Task description. Copy out every line of the rows below that contains the string "Viewport".

Records for the task.
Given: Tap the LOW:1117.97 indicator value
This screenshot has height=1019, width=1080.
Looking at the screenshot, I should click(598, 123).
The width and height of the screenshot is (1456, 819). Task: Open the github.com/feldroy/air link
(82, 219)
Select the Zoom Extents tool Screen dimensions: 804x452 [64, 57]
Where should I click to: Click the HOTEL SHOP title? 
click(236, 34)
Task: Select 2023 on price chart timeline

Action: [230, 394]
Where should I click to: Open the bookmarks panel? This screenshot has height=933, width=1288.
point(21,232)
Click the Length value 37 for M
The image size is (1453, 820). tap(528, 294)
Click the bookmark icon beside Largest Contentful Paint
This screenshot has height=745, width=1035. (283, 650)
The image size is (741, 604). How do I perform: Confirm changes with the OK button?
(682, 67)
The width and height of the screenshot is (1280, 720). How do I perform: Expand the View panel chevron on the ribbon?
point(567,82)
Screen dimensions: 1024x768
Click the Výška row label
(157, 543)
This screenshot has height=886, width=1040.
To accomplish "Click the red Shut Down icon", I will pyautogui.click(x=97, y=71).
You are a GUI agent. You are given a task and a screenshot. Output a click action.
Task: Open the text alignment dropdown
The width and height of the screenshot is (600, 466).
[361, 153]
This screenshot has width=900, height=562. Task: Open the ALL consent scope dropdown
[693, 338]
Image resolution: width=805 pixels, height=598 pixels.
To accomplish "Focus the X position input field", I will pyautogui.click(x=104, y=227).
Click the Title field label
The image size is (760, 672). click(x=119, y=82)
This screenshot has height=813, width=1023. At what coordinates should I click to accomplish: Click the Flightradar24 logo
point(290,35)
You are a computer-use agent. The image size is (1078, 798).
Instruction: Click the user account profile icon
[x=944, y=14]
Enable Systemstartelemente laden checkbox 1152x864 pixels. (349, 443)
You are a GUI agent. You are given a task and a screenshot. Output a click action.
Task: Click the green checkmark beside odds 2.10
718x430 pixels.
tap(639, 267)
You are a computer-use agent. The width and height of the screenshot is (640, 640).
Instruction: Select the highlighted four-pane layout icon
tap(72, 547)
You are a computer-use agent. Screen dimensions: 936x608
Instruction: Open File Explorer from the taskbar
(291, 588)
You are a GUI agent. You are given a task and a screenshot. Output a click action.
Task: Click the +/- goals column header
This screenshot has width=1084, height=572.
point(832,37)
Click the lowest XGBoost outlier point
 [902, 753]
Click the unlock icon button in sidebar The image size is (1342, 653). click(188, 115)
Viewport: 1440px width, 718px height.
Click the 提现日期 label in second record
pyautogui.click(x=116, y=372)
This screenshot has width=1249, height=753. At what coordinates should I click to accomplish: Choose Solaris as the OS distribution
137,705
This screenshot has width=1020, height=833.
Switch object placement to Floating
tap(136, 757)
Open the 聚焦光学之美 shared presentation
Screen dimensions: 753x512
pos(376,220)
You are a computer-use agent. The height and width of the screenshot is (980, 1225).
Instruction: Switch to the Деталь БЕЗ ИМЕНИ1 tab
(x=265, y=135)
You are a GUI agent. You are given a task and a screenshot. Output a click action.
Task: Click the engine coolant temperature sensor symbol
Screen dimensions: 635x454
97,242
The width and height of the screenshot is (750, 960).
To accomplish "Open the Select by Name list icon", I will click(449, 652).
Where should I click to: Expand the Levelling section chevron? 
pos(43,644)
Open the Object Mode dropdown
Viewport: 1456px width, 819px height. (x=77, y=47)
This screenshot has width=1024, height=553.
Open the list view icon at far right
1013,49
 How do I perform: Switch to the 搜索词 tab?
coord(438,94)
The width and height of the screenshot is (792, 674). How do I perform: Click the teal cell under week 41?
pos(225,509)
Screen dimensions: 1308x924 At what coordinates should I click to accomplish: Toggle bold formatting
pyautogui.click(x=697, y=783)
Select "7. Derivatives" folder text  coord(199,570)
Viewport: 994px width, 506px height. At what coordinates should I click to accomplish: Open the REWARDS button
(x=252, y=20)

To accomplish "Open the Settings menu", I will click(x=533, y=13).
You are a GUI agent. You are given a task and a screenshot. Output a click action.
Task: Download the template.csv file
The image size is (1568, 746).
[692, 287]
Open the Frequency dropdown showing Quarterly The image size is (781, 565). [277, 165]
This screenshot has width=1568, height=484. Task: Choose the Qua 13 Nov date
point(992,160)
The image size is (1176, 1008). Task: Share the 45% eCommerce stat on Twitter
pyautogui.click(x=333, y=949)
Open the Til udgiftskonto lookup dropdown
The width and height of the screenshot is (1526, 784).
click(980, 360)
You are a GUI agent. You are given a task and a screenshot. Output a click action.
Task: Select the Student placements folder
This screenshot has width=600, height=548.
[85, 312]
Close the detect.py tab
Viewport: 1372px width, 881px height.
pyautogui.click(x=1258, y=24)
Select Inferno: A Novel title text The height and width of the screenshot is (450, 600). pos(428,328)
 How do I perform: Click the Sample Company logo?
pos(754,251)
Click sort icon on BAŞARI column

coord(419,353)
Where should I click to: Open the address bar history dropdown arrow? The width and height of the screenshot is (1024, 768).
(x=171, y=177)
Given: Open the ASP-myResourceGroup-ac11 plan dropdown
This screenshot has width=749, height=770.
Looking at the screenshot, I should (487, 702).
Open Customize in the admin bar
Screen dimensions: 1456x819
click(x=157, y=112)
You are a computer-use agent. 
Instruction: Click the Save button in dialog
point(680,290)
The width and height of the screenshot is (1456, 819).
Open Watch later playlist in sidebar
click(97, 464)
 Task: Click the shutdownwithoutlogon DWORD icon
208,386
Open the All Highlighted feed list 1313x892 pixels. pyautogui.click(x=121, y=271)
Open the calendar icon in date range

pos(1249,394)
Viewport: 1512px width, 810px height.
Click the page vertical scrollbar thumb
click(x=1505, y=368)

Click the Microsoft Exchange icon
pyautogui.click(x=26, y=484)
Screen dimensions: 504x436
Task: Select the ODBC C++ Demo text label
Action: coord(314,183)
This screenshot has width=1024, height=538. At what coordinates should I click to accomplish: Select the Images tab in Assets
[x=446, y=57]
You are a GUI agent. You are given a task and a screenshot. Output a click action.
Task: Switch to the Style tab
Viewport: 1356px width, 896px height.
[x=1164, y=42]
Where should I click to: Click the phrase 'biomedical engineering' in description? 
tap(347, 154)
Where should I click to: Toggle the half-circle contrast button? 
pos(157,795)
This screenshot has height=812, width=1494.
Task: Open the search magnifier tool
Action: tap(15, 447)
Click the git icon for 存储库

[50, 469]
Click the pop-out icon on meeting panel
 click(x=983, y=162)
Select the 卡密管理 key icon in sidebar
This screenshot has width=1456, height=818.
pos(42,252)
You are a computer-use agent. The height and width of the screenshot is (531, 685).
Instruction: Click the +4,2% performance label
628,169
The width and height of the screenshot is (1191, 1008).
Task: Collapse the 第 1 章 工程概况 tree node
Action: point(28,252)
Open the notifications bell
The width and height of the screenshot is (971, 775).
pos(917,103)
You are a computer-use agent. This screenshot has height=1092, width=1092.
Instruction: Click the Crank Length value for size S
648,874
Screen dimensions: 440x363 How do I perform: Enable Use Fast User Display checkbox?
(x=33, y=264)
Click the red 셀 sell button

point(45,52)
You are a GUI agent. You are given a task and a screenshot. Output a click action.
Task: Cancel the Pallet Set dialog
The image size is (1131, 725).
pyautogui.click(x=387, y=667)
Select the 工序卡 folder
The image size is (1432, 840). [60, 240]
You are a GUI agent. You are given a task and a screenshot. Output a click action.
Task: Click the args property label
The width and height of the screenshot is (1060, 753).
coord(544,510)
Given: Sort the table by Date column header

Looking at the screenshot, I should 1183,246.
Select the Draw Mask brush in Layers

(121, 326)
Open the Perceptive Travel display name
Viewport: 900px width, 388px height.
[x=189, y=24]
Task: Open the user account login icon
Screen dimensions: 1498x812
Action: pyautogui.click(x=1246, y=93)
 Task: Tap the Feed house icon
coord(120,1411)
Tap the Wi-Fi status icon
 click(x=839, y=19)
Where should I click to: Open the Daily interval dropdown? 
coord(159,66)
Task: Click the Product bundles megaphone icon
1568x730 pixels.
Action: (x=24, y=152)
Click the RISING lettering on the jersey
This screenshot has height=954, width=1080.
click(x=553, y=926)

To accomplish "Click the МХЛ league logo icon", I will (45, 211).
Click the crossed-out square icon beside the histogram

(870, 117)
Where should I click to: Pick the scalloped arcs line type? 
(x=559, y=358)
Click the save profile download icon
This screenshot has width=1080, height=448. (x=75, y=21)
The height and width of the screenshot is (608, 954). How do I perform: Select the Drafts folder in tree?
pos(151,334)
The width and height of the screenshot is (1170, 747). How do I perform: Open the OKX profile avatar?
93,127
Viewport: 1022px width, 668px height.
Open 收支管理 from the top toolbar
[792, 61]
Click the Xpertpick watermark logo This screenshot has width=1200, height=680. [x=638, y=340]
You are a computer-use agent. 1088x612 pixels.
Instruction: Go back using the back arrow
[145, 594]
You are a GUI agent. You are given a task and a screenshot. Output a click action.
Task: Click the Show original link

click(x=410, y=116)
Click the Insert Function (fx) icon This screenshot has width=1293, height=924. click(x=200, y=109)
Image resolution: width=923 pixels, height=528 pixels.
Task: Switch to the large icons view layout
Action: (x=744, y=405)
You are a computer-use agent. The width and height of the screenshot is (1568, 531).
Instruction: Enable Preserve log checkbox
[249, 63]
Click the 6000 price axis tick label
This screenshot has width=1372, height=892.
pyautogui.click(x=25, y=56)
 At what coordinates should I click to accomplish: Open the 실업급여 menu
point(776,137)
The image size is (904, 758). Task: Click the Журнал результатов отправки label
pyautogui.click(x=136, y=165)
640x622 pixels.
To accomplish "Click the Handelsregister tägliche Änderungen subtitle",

Full response.
Viewport: 1440px width, 718px height.
Viewport: 1456px width, 819px height. (x=77, y=47)
Viewport: 994px width, 506px height. At what coordinates should I click to accomplish: Open the REWARDS button
Viewport: 1372px width, 881px height.
Viewport: 1512px width, 810px height.
Viewport: 1356px width, 896px height.
Viewport: 900px width, 388px height.
Viewport: 1022px width, 668px height.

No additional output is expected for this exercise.